Texto para leitura:

========================

Sexo e a Revolução Russa

Tradução Bruna dos Santos

Revisão de Pedro Barbosa


A grande questão em torno do centenário da Revolução de Outubro: este evento, ocorrido há cem anos, ainda é relevante para a esquerda hoje?


Há décadas tem havido uma batalha constante entre historiadores e ideólogos tradicionais nos dizendo que o legado de outubro foi, e merece estar, morto e enterrado. No entanto, algumas pessoas no campo da esquerda radical defendem uma recuperação crítica da herança de 1917. Eu acredito que esses argumentos são bem fundamentados. De muitas maneiras, os insights estratégicos que a Revolução de Outubro produziu ainda não foram superados ou, de certa forma, mesmo igualados.


Mas mesmo na extrema esquerda, receio, há muito mais pessoas que apreciam o que os bolcheviques têm a nos ensinar sobre o valor das instituições democráticas forjadas na luta, os perigos da burocracia, a possibilidade de um país subdesenvolvido romper com o capitalismo e a importância do internacionalismo, do que sobre política sexual.


De fato, havia também bolcheviques que tinham insights valiosos sobre política sexual. Acredito que também possamos recuperar a política sexual da Revolução de Outubro, como um passado relevante, um passado utilizável.


Esta é uma operação delicada, no entanto, porque um passado utilizável deve ser um passado historicamente preciso. E as condições da política sexual na Rússia em 1917 eram muito diferentes daquelas que encontramos hoje. Portanto, tirar lições de 1917 para 2017 deve ser feito com muito cuidado, fazendo um grande esforço para evitar anacronismos.


Eu acho que as lições estão lá. Mas elas têm tanto a ver com rupturas históricas quanto com continuidade.


Atualizando


Por que 1917 é importante para a política sexual? Porque a primeira década da Revolução de Outubro produziu uma riqueza extraordinária de reflexão e ativismo sobre questões de gênero e sexualidade.


O problema é que hoje quase ninguém sabe disso, ou mesmo acredita nisso quando lhe é contando. Tem havido um grande esforço para ocultar e negar o radicalismo sexual dos primeiros comunistas, por liberais à direita e tanto por stalinistas quanto por anarquistas à esquerda. Como resultado, a imagem dominante hoje é que os bolcheviques eram puritanos sexuais.

========================

Dados fornecidos:
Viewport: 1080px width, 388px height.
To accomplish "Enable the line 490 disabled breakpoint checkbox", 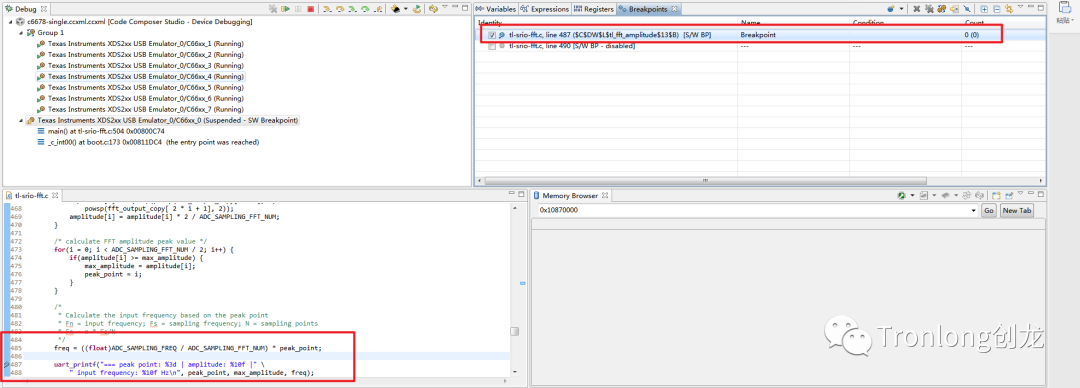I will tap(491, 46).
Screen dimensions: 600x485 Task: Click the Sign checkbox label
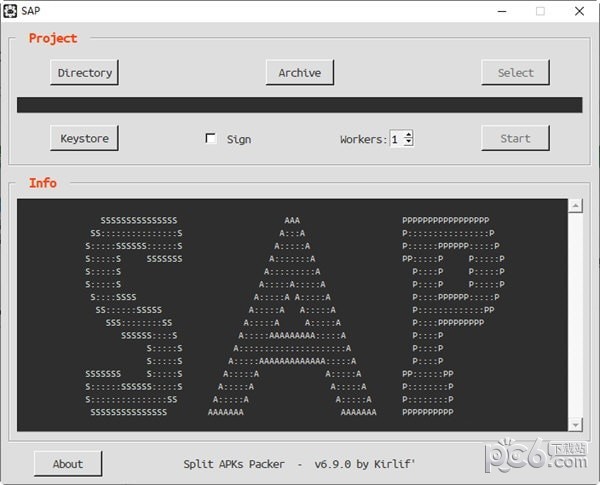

========================

Realize a tarefa: Indique se cada afirmação abaixo está de acordo com o texto sobre sexo e a Revolução Russa, respondendo sim ou não e citando literalmente as palavras do texto que decidem a questão. (a) A imagem dominante hoje é a de que os bolcheviques eram puritanos sexuais. (b) As condições da política sexual na Rússia em 1917 eram semelhantes às atuais. (c) A primeira década da Revolução de Outubro produziu pouca reflexão sobre questões de gênero e sexualidade. As linhas não guardam relação alguma com o texto.

Resposta escrita:
(a) Sim: "a imagem dominante hoje é que os bolcheviques eram puritanos sexuais".
(b) Não: "as condições da política sexual na Rússia em 1917 eram muito diferentes daquelas que encontramos hoje".
(c) Não: "a primeira década da Revolução de Outubro produziu uma riqueza extraordinária de reflexão e ativismo sobre questões de gênero e sexualidade".